**WHAT IS REQUIRED**
Repeat only the lines below from the one containing "Where should I click to: Open the View" through the one containing "Given: Click the fullscreen expand icon", inclusive, exactly as written.

**TASK INPUTS**

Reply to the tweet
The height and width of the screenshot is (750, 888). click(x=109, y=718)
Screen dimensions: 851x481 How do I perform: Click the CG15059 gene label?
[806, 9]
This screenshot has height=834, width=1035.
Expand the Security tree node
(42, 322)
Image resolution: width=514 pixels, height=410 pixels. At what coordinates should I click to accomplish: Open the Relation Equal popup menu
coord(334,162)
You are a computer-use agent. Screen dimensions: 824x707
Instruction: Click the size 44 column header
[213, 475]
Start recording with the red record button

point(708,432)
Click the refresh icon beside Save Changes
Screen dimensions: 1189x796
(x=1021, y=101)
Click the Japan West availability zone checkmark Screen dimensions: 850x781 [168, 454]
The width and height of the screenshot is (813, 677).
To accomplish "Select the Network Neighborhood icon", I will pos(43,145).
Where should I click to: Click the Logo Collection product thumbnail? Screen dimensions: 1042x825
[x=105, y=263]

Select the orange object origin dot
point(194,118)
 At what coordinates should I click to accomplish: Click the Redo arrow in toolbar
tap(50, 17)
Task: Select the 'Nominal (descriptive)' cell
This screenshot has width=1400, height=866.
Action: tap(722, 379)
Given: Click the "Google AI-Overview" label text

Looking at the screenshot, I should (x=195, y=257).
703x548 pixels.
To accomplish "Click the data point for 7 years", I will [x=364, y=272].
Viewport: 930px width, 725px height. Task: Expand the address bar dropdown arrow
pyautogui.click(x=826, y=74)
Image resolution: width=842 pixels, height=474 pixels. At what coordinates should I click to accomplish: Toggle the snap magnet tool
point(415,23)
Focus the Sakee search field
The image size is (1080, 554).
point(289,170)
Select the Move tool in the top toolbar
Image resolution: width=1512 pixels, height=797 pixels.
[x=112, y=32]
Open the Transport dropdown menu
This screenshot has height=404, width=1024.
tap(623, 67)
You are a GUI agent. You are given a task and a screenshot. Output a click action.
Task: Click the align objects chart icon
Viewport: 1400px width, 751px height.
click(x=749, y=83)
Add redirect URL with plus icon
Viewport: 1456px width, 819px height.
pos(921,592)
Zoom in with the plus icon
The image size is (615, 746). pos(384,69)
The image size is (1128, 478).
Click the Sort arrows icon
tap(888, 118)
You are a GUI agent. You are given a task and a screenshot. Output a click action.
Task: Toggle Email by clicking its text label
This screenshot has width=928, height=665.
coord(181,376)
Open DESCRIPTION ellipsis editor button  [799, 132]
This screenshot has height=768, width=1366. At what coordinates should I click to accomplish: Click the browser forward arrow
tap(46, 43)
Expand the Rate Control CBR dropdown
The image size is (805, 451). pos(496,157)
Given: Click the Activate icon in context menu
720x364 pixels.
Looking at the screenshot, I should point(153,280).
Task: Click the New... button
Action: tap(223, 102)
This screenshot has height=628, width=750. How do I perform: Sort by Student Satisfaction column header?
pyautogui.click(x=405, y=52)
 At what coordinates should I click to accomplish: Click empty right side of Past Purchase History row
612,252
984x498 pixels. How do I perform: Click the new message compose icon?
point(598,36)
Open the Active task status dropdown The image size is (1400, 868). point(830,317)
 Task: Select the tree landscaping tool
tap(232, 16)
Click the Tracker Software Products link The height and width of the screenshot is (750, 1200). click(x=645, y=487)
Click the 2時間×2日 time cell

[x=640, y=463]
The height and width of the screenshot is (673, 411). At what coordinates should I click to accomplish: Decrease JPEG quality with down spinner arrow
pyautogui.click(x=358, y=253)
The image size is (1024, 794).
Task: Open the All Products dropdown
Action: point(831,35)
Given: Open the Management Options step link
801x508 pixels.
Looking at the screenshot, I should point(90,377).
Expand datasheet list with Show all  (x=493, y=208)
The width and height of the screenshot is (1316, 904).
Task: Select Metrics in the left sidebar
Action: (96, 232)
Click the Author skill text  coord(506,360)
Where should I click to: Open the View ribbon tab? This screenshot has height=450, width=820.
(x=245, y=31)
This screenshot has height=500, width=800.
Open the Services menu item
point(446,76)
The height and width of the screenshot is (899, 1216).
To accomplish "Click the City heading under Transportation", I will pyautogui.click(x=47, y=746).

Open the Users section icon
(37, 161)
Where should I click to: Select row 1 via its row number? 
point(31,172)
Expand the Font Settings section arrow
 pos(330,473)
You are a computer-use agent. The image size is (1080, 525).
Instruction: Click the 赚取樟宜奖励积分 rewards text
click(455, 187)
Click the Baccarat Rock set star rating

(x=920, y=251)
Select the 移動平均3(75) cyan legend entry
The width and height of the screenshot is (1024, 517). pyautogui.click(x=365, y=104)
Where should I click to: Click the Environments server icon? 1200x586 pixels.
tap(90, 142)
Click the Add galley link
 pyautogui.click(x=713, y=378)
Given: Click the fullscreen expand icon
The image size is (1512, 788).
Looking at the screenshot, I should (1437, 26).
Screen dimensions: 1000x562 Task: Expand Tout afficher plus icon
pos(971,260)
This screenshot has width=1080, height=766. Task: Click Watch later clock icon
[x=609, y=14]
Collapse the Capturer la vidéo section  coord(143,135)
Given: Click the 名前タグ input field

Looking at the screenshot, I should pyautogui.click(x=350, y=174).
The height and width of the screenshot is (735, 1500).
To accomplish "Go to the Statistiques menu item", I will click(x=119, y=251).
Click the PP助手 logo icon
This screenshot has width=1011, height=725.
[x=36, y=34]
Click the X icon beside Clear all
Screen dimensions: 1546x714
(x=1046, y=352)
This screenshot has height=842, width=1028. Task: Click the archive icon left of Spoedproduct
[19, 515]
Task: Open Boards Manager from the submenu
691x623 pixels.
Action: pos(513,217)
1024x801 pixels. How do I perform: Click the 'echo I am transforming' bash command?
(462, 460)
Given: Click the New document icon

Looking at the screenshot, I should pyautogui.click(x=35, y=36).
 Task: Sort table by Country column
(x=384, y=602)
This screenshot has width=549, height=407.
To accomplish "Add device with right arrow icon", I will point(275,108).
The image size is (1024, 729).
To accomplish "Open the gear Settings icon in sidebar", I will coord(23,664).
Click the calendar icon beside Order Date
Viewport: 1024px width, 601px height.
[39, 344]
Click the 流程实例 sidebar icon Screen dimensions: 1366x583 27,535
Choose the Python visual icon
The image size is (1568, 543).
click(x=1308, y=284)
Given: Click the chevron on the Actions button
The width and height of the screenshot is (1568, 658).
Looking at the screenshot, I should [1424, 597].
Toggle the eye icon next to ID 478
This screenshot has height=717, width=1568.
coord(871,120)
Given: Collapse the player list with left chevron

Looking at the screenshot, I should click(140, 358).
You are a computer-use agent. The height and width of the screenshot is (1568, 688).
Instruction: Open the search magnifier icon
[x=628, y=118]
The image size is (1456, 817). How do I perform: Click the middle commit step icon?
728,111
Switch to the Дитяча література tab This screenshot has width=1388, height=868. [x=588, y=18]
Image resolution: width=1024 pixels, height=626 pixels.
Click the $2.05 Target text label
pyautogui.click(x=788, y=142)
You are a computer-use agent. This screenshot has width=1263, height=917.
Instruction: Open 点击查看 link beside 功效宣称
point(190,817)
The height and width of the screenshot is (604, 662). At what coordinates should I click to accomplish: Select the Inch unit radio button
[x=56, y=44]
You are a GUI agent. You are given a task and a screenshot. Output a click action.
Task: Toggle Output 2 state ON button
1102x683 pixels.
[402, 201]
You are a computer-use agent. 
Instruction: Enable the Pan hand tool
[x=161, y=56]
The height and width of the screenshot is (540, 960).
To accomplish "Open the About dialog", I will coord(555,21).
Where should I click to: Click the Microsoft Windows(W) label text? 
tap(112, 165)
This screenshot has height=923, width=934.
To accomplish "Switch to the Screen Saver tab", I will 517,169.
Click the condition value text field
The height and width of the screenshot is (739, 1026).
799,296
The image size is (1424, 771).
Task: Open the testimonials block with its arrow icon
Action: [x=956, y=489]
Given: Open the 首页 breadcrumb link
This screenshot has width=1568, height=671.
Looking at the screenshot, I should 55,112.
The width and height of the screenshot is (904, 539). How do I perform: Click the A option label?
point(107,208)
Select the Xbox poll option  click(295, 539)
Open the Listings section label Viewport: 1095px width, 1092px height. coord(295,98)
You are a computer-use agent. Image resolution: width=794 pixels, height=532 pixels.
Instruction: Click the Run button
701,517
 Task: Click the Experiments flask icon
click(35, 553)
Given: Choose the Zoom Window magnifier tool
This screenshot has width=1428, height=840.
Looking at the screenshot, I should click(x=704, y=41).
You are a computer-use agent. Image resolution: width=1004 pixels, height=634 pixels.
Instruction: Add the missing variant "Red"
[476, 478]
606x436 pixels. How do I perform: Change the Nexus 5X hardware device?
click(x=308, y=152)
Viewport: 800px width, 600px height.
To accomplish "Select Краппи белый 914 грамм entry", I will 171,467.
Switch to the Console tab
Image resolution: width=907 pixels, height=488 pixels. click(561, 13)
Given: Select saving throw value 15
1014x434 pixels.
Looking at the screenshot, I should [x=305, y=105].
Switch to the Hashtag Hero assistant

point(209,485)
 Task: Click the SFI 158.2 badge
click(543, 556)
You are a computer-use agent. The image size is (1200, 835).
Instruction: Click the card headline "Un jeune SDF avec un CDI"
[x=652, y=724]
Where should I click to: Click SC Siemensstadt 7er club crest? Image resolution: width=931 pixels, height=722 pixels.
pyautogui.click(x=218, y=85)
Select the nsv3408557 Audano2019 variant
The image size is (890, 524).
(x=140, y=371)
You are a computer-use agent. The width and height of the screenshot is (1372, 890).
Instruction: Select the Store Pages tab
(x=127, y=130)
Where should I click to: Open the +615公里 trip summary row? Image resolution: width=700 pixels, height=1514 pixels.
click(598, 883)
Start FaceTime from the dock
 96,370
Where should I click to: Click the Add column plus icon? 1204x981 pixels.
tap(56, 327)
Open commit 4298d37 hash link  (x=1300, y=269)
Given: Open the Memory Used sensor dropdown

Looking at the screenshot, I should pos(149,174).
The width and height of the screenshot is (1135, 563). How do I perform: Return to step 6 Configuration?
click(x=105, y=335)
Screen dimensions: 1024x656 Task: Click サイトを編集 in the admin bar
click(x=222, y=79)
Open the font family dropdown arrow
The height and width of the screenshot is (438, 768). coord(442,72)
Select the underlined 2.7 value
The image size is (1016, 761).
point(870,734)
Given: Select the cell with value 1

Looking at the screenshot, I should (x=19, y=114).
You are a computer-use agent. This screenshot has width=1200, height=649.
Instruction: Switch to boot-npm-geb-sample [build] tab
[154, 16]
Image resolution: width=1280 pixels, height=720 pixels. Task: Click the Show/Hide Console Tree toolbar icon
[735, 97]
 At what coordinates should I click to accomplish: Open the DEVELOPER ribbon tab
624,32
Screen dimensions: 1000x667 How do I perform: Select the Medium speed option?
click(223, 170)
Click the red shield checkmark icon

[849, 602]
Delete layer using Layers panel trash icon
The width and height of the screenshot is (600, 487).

**TASK RESULT**
Where should I click to: Open the View ribbon tab? This screenshot has height=450, width=820.
(x=245, y=31)
This screenshot has height=500, width=800.
Open the Services menu item
point(446,76)
The height and width of the screenshot is (899, 1216).
To accomplish "Click the City heading under Transportation", I will pyautogui.click(x=47, y=746).

Open the Users section icon
(37, 161)
Where should I click to: Select row 1 via its row number? 
point(31,172)
Expand the Font Settings section arrow
 pos(330,473)
You are a computer-use agent. The image size is (1080, 525).
Instruction: Click the 赚取樟宜奖励积分 rewards text
click(455, 187)
Click the Baccarat Rock set star rating

(x=920, y=251)
Select the 移動平均3(75) cyan legend entry
The width and height of the screenshot is (1024, 517). pyautogui.click(x=365, y=104)
Where should I click to: Click the Environments server icon? 1200x586 pixels.
tap(90, 142)
Click the Add galley link
 pyautogui.click(x=713, y=378)
Given: Click the fullscreen expand icon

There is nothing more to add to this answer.